Il questore di Venezia ha emesso un foglio di via, che nel momento in cui scriviamo non è stato ancora notificato, nei confronti di Simone Carabella. A raccontarlo è stato lo stesso influencer in un video pubblicato sui suoi profili social, dove annuncia che farà ricorso e attribuisce il daspo al fatto di “Aver cantato l’inno nazionale in un parco pubblico”. In verità la decisione del questore di Venezia deriva dai problemi di ordine pubblico provocati da Carabella.

Simone Carabella
I fatti: venerdì scorso, giorno che per i musulmani è simile alla domenica per i cristiani, Carabella si è recato al parco Piraghetto, dove la comunità bengalese era impegnata in una preghiera comunitaria. Giunto lì, ha iniziato a provocare i fedeli, esibendo un panino alla mortadella, calpestando i tappetini usati per le preghiere, intonando l’inno d’Italia, gridando poi “Questo non è il Marocco, non è il Bangladesh, è casa nostra”. Avrebbe persino usato uno spray al peperoncino contro un senegalese che gli aveva chiesto di non filmarlo.

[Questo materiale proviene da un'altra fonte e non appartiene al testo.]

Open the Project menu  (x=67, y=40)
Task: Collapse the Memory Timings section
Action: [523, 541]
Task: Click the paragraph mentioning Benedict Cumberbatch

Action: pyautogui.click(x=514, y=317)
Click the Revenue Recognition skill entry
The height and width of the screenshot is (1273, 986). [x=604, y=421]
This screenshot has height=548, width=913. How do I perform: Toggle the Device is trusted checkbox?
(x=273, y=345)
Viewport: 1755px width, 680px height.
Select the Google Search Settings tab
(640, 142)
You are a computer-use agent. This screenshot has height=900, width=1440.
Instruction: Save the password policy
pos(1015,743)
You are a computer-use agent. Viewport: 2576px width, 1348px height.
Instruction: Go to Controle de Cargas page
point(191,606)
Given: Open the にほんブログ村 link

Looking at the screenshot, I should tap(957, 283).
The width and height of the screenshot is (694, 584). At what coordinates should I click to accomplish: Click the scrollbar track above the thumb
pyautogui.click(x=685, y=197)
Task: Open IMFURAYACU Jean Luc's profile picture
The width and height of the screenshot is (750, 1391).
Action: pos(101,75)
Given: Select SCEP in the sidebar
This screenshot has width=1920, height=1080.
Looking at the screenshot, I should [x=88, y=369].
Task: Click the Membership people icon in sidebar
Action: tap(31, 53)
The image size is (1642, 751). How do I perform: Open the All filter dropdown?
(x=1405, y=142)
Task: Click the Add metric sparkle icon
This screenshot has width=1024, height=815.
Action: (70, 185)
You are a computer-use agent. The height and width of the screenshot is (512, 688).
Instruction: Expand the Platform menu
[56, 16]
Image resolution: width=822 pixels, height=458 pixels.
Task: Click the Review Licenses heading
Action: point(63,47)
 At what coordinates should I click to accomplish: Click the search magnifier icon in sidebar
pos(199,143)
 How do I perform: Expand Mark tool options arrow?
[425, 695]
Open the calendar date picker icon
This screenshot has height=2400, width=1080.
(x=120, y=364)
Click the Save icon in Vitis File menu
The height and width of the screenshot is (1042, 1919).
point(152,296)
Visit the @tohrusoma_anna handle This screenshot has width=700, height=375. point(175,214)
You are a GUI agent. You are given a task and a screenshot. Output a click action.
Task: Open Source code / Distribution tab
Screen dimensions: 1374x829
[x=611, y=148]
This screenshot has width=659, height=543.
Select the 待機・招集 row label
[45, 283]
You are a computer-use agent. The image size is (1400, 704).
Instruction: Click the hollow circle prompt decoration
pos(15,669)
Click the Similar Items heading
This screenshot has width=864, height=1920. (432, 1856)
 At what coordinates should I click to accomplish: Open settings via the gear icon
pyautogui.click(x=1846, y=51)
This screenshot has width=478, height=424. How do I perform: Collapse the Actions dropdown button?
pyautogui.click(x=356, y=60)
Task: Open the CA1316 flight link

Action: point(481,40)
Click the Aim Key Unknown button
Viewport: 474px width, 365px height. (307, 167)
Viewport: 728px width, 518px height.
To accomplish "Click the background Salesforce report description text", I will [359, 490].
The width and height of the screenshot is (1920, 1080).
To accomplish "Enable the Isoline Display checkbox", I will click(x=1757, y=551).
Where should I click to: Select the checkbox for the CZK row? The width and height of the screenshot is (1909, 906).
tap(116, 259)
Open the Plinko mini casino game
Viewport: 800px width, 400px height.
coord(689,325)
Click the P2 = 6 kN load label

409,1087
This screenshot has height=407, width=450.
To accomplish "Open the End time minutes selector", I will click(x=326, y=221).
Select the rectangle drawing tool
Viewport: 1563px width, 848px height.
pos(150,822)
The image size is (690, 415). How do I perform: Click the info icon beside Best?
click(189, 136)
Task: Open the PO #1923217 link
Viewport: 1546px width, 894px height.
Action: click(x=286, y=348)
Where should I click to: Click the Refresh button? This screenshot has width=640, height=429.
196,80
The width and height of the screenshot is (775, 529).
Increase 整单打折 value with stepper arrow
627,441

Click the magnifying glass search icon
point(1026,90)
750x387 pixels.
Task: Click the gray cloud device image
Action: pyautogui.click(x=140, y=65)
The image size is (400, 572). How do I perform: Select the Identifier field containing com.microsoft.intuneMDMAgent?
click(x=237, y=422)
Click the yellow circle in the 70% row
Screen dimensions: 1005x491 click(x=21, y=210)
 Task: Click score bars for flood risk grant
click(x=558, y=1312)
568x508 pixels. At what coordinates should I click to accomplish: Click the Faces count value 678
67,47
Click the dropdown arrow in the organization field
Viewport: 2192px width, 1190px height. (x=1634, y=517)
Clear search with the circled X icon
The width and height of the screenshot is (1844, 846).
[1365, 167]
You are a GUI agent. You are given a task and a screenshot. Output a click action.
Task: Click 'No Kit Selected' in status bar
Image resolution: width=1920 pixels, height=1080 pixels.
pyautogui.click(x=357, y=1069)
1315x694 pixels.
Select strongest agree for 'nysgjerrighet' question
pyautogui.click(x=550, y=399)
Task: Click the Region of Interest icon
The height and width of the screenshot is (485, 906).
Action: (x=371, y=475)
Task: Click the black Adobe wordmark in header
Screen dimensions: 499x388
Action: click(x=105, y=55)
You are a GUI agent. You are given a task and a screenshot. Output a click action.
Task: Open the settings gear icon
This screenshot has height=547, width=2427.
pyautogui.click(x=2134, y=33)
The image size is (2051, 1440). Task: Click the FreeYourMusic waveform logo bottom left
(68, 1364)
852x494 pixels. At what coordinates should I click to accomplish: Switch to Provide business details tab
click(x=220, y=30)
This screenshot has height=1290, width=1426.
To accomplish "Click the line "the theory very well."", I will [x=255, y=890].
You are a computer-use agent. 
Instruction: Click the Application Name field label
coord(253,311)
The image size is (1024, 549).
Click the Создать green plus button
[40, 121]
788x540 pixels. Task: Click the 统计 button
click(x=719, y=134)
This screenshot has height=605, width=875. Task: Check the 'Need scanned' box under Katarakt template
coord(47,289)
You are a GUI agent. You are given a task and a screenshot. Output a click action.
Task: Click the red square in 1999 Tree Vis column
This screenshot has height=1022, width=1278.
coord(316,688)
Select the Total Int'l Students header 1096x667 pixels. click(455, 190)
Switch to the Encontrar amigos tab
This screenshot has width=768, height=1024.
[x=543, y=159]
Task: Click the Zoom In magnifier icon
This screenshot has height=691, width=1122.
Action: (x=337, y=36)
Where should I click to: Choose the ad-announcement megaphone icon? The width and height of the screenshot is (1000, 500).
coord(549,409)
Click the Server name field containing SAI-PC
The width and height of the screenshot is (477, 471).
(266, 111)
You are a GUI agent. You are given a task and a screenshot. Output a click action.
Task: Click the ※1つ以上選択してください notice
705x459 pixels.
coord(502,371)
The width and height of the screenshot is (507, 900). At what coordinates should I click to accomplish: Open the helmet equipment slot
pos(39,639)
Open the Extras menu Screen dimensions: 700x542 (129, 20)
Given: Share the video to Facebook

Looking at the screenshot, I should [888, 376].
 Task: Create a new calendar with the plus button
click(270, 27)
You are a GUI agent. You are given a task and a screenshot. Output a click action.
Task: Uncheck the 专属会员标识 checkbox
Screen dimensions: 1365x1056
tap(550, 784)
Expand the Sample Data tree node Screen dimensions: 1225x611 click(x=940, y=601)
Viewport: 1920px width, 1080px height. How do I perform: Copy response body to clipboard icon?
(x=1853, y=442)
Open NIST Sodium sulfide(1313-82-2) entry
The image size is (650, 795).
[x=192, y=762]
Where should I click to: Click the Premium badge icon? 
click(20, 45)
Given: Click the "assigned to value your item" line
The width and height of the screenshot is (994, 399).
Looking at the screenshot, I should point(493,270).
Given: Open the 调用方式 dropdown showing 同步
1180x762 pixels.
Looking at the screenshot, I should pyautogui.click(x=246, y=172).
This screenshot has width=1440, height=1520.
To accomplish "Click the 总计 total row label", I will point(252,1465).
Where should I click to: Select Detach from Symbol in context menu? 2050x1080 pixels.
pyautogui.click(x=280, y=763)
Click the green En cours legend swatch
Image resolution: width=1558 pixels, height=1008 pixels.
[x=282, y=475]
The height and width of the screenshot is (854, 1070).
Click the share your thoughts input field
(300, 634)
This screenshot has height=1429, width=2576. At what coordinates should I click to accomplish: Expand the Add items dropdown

Le stesse azioni che Carabella, che fino a due anni fa gestiva una società immobiliare dell’azienda Pulcini, aveva intrapreso al parco Tor Tre Teste, presentandosi a una festa della comunità musulmana con un panino alla porchetta. O quando aveva protestato, sempre a modo suo, contro la piscina che aveva deciso di consentire alle donne musulmane di usufruire di uno spazio separato dagli uomini.
Va specificato che il daspo nei confronti di Carabella non riguarda la capitale. Tra l’altro dice di essersi sempre battuto per “Ridare Roma ai romani”, ma di suo vive ad Ardea, a 50Km di distanza.
Contro le azioni di Carabella, che da parte sua ha annunciato una manifestazione in suo sostegno per il 22 settembre, si è espresso anche il sindaco di Venezia, Luigi Brugnaro, che lo ha definito “irresponsabile”.